Pero la clase de Arte de las 7 de la mañana fue suspendida luego de que el profesor se reportase enfermo. La de Historia había sido cancelada. No hubo clase de Gimnasia porque el profesor fue asesinado a tiros pocos días antes. Por la tarde, el profesor de Español recogió las tareas que había asignado y envió a los chicos a sus casas para acatar un toque de queda impuesto por las pandillas.

«Te sientes atrapada», dijo la niña de 14 años, con los labios pintados de rosado, sentada a la sombra de un mango en la entrada de la escuela. «Tú esperas, y esperas y esperas para horas. Pero hay que venir para salir de aquí».

La creciente crisis económica y los altos índices de delincuencia están haciendo añicos el  sistema educativo del país, privando a estudiantes como María de su única posibilidad de aspirar a una vida mejor. Oficialmente, Venezuela ha cancelado 16 días escolares desde diciembre, incluidas las clases de los viernes, por la crisis energética.

En realidad, sin embargo, los niños venezolanos se pierden un 40% de las clases, según calcula un grupo de padres, y aproximadamente una tercera parte de los maestros no van a trabajar un día a la semana para hacer colas en los supermercados en busca de comida. En la escuela de María tantos alumnos se han desmayado de hambre que los directores les dicen a los padres que los dejen en sus casas si no han comido. Y si bien las escuelas cierran con llave sus puertas todas las mañanas, ladrones armados, a menudo adolescentes, se las ingenian para ingresar y robar a los alumnos en los recreos.

«Este país ha abandonado a sus niños. Las consecuencias van a ser gravísimas. No se verá inmediatamente, sino a futuro, y esto no es recuperable», afirmó la portavoz del Movimiento de Padres Organizados Adelba Taffin.

Venezuela es un país joven. Más de una tercera parte de la población es menor de 15 años y hasta hace poco las escuelas eran de las mejores de América del Sur. El finado presidente Hugo Chávez hizo de la educación una de las piedras fundamentales de su revolución socialista y usó la riqueza derivada a un boom petrolero para capacitar maestros y distribuir computadoras portátiles gratis. Incluso renovó la escuela de María, que da clases a 1.700 estudiantes, e instaló una nueva cafetería.

En pocos años, todo ese progreso quedó en la nada. Una caída de los precios del petróleo combinada con años de mal manejo de la economía ha causado estragos. La tasa de deserción escolar se duplicó, más de una cuarta parte de los adolescentes no está matriculada y no hay suficientes maestros, pues muchos se han ido del país.

Conversadora y tan estudiosa que sus compañeras le dicen «Wikipedia», María empezó el año soñando recibirse de contadora y vivir en París.

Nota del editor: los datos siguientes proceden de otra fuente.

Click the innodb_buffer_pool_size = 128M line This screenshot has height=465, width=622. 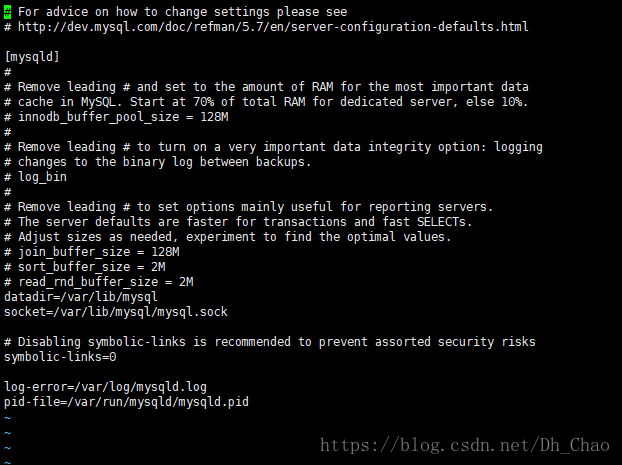point(117,117)
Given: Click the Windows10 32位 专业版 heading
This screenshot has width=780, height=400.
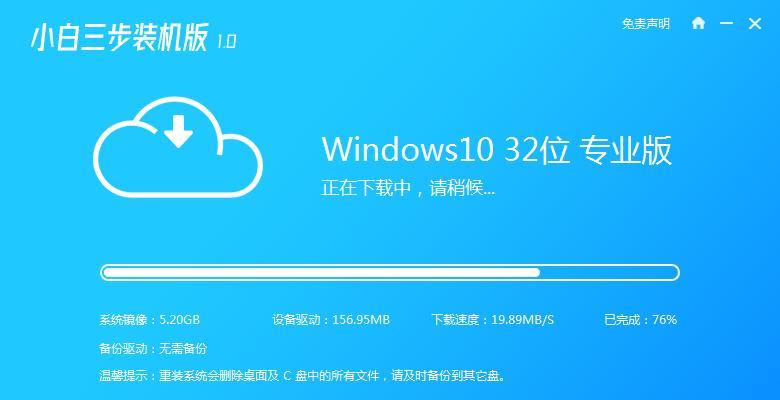Looking at the screenshot, I should pyautogui.click(x=496, y=150).
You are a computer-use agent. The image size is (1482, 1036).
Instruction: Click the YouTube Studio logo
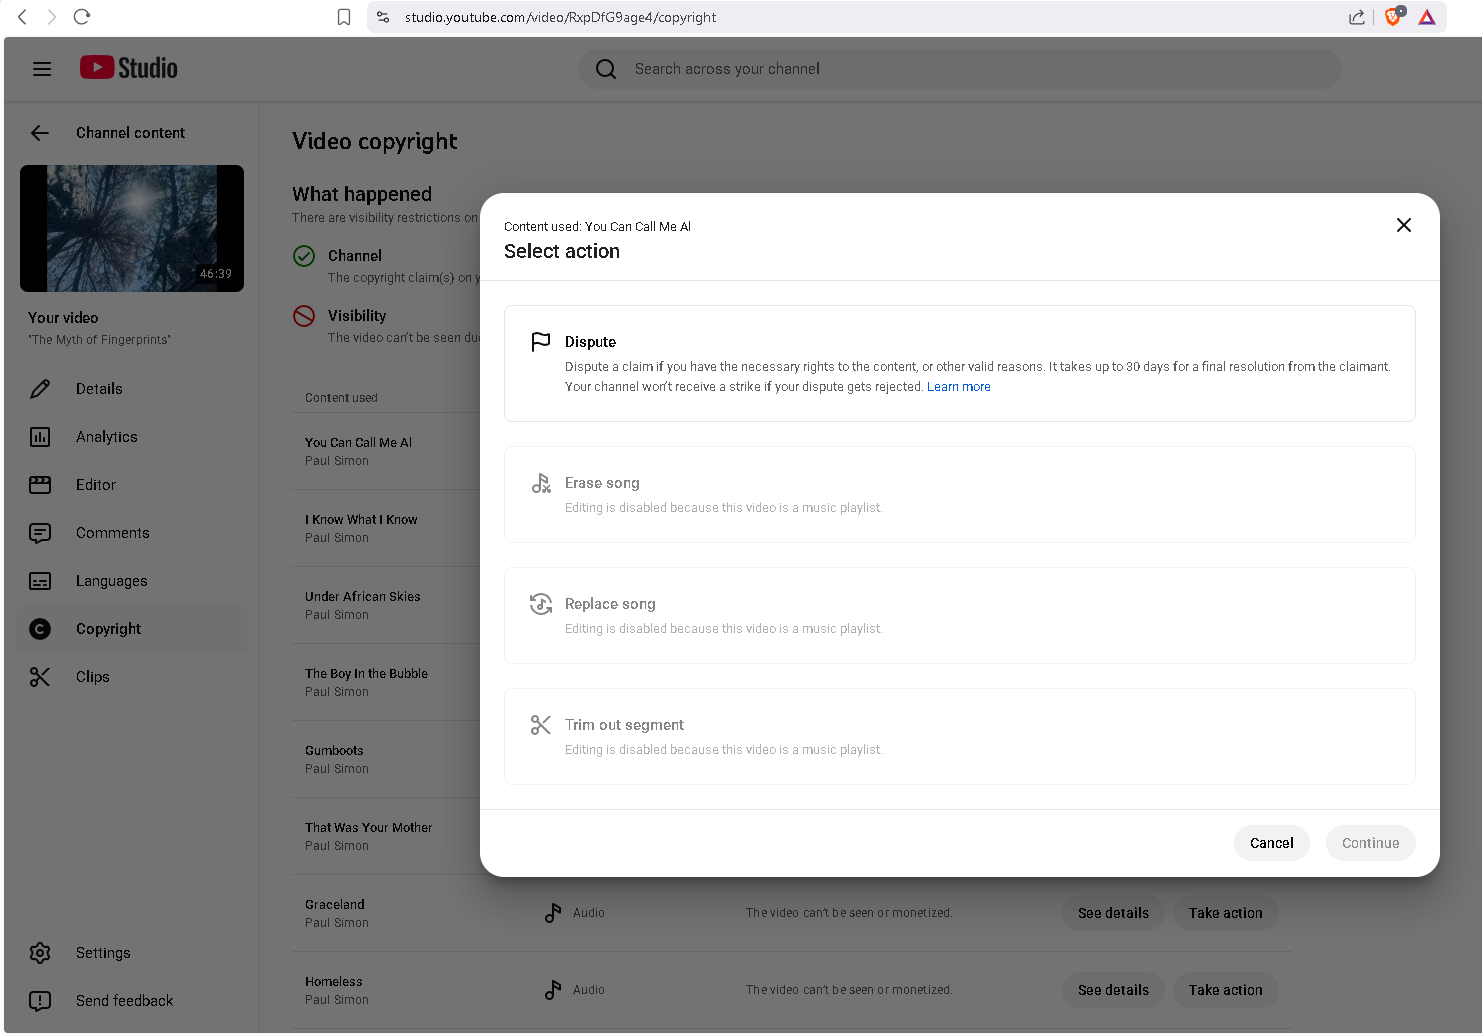[129, 68]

Sus padres ahorraron para comprarle 12 cuadernos nuevos, uno para cada materia. Nueve meses después, muchas páginas siguen en blanco.

Su profesora de contabilidad se ausentó hace poco una semana y media. Al regresar una tarde, Betty Cubillán se limitó a corregir tareas. María usó el teléfono de una compañera como calculadora para tratar de averiguar por qué sus respuestas tenían tantos ceros, mientras sus compañeras posaban sus cabezas en sus escritorios.

Cubillán dice que va a clases lo más que puede al tiempo que trata de salir adelante con el equivalente a 30 dólares al mes.

«Si no hago la cola, no tengo para comer«, preguntó la profesora.

Hasta un 40% de los profesores se ausentan periódicamente para hacer colas para comprar alimentos, de acuerdo con la Federación de Maestros de Venezuela. La directora de la escuela solicitó a los supermercados de la zona que les permitan a los profesores no hacer la cola. Y ha castigado a profesores por dar buenas notas a cambio de cosas como leche y harina.

El portón de metal de la única entrada de la escuela hace que parezca que está en una prisión. Pero los estudiantes parecen satisfechos de la medida de protección. Una tarde reciente decenas de chicos esperaron pacientemente que un empleado de la escuela encontrase la llave de la puerta.

Los ladrones, no obstante, consiguen entrar de algún modo y los estudiantes se delatan entre ellos mismos, señalando hacia quienes tienen cosas valiosas para que los dejen a ellos tranquilos. María fue asaltada una vez por un chico tan joven que pensó que era un compañero de clase de su hermana de 15 años. Le puso un revólver en las costillas a su hermana y le pidió que le diese su teléfono.

Los propios compañeros pueden representar un peligro. Un día un muchacho roció un aula con gasolina, con la intención de incendiar el edificio. El olor era tan fuerte que María se mareó.

«Tengo el corazón en la boca», afirmó. «Esto tenía que ser seguro porque es una escuela, y no lo es».